The usefulness of tryptase formula for the diagnosis of shrimp-induced anaphylaxis
Monday, March 5, 2018
South Hall A2 (Convention Center)
Thunyatorn Phisitbuntoon, MD, Patcharaporn Wongkaewpothong, Punchama Pacharn, MD, Nualanong Visitsunthorn, MD, Pakit Vichyanond, MD FAAAAI, Orathai Jirapongsananuruk, MD
RATIONALE: Serial measurements of serum tryptase compared to baseline levels were shown to be better predictors of anaphylaxis than a single peak serum tryptase. The objective of our study was to validate the performance of the suggested formula of peak serum tryptase level more than 2 µg/L+1.2 x (baseline tryptase) for the diagnosis of shrimp-induced anaphylaxis.
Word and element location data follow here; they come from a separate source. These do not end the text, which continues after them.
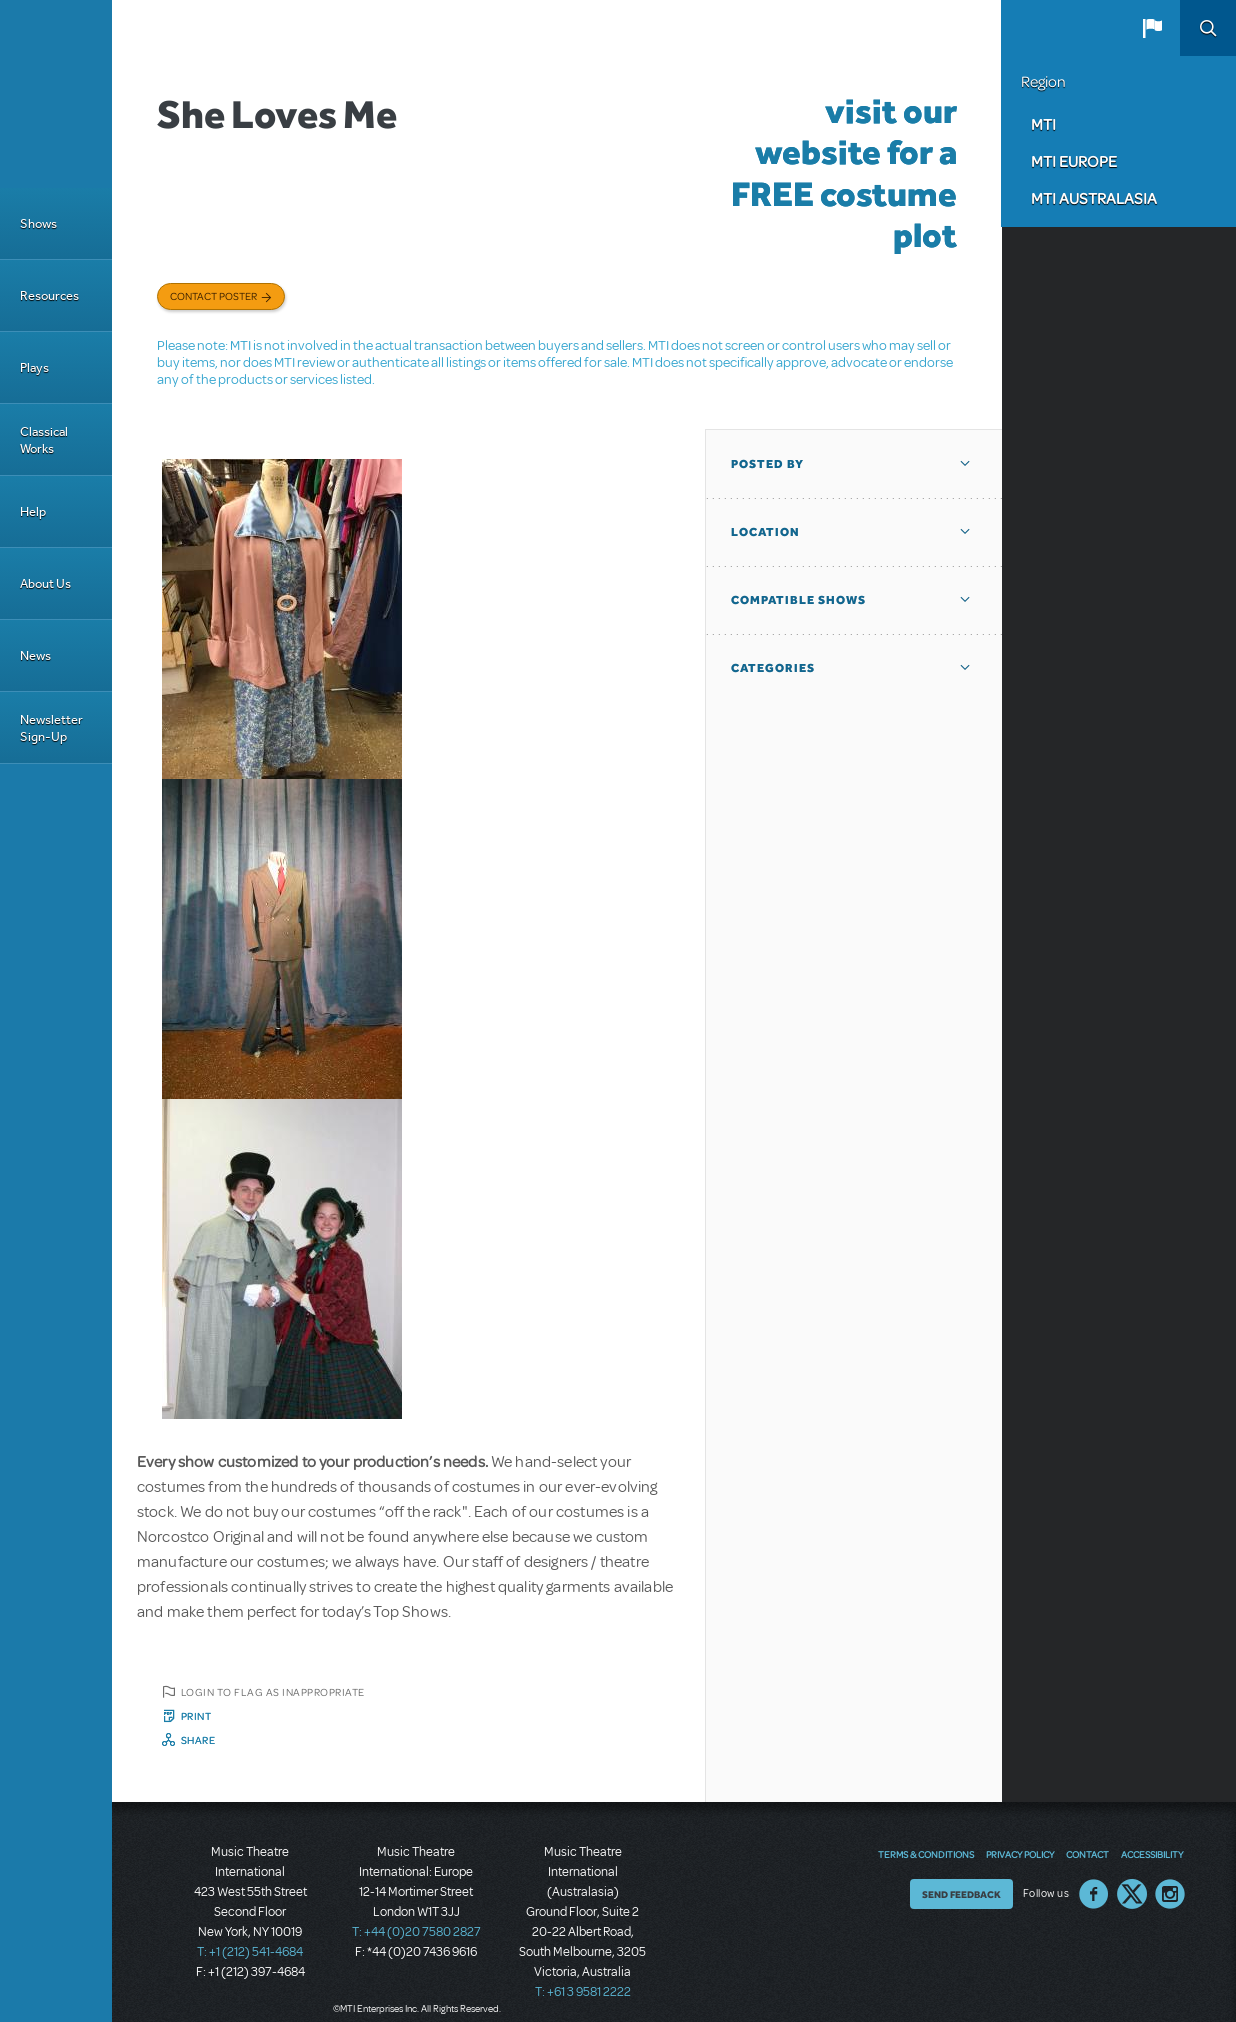 This screenshot has height=2022, width=1236. What do you see at coordinates (798, 600) in the screenshot?
I see `Compatible Shows [button]` at bounding box center [798, 600].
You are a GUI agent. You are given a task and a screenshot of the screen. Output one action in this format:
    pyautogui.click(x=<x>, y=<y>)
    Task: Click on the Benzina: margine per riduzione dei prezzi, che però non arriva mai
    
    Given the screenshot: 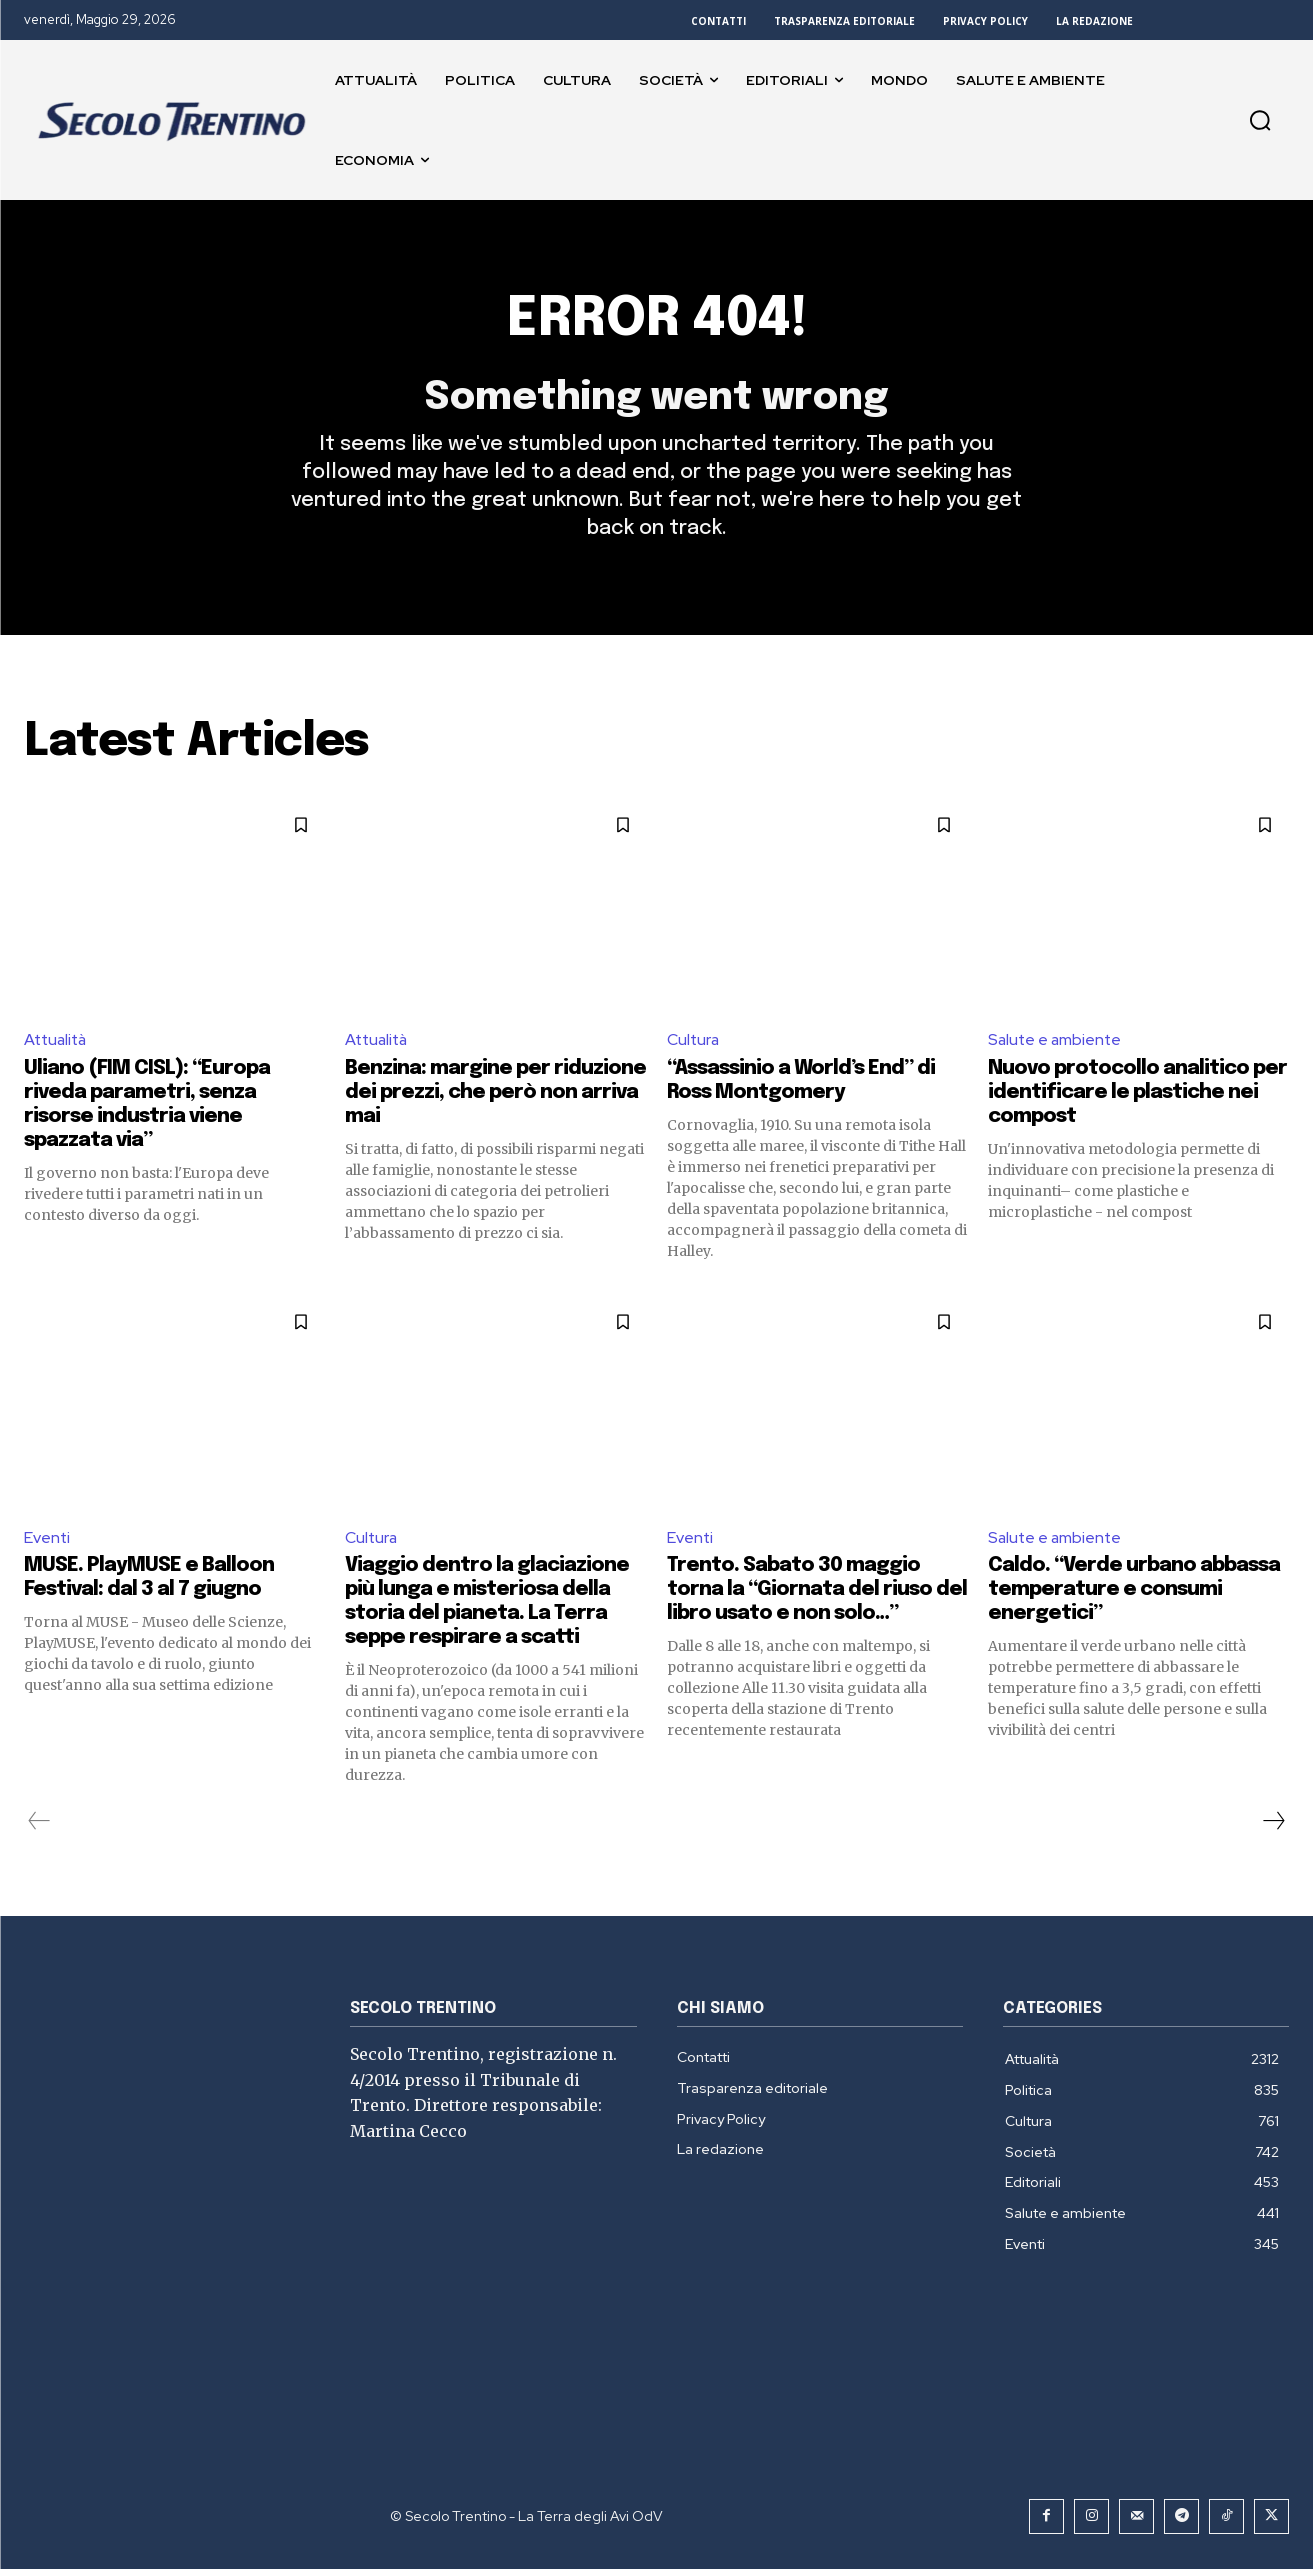 What is the action you would take?
    pyautogui.click(x=495, y=1095)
METHODS: Data of serum tryptase level at baseline and 1 hour after symptom occurred were obtained from 39 patients with history of shrimp allergy who underwent open shrimp challenges.
RESULTS: The challenges revealed 12 patients with anaphylaxis, 20 with mild reaction and 7 without reaction. The ROC curve showed the best cutoff point for serum tryptase ratio was ≥1.5 and for delta tryptase was ≥0.8 µg/L with 91.7% sensitivity, 96.3% specificity, 91.7% PPV, 96.3% NPV, 23 positive likelihood ratio (LR) and 0.08 negative LR and 83.3% sensitivity, 92.6% specificity, 83.3% PPV, 92.6% NPV, 11.86 positive LR and 0.18 negative LR, respectively. The suggested formula showed 33.3% sensitivity, 100% specificity, 100% PPV, 77.1% NPV, infinity positive LR and 0.67 negative LR. The performances of tryptase ratio ≥1.5 and delta tryptase ≥0.8 µg/L were not significantly different. However, both value performed significantly better than the suggested formula (P=0.008). Moreover, when compared with single peak serum tryptase ≥11.4 µg/L, the formula did not show better performance (P=1).
CONCLUSIONS: Peak serum tryptase level more than 2 µg/L+1.2 x (baseline tryptase) may not be a good predictor of shrimp-induced anaphylaxis.